Raw records:
* * *

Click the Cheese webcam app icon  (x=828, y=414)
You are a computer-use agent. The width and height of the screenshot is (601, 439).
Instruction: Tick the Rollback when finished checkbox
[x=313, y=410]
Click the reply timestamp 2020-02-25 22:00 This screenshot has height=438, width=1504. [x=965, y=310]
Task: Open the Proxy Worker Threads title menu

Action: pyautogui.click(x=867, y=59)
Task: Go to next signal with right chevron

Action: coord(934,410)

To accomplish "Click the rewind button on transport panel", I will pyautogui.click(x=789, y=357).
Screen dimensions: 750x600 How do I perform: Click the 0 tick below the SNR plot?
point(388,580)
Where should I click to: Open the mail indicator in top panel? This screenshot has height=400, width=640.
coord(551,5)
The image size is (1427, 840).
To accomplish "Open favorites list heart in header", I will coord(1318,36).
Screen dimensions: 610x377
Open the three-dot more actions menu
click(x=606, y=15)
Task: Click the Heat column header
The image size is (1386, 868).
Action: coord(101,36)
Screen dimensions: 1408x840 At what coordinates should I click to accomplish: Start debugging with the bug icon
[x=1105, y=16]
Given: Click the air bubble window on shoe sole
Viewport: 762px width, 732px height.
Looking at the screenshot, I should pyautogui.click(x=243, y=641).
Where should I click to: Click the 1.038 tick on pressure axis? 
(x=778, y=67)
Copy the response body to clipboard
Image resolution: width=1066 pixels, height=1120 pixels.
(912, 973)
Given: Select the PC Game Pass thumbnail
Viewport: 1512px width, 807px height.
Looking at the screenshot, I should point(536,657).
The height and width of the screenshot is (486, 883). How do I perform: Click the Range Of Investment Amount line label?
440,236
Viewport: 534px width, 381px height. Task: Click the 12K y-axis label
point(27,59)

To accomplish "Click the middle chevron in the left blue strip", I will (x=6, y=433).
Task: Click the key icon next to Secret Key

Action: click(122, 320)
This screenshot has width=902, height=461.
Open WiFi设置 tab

* * *

Reproduce the part of the listing that opens with the line containing "Task: Go to next signal with right chevron" and closes with the line containing "Action: coord(101,36)", keeping every line, requests included. In the answers, add -88 to every click coordinate, and leave the numbers in the requests unchanged.

Solution to this task:
Task: Go to next signal with right chevron

Action: coord(846,322)

To accomplish "Click the rewind button on transport panel", I will pyautogui.click(x=701, y=269).
Screen dimensions: 750x600 How do I perform: Click the 0 tick below the SNR plot?
point(300,492)
Where should I click to: Open the mail indicator in top panel? This screenshot has height=400, width=640.
coord(463,-83)
The image size is (1427, 840).
To accomplish "Open favorites list heart in header", I will coord(1230,-52).
Screen dimensions: 610x377
Open the three-dot more actions menu
click(x=518, y=-73)
Task: Click the Heat column header
The image size is (1386, 868).
Action: coord(13,-52)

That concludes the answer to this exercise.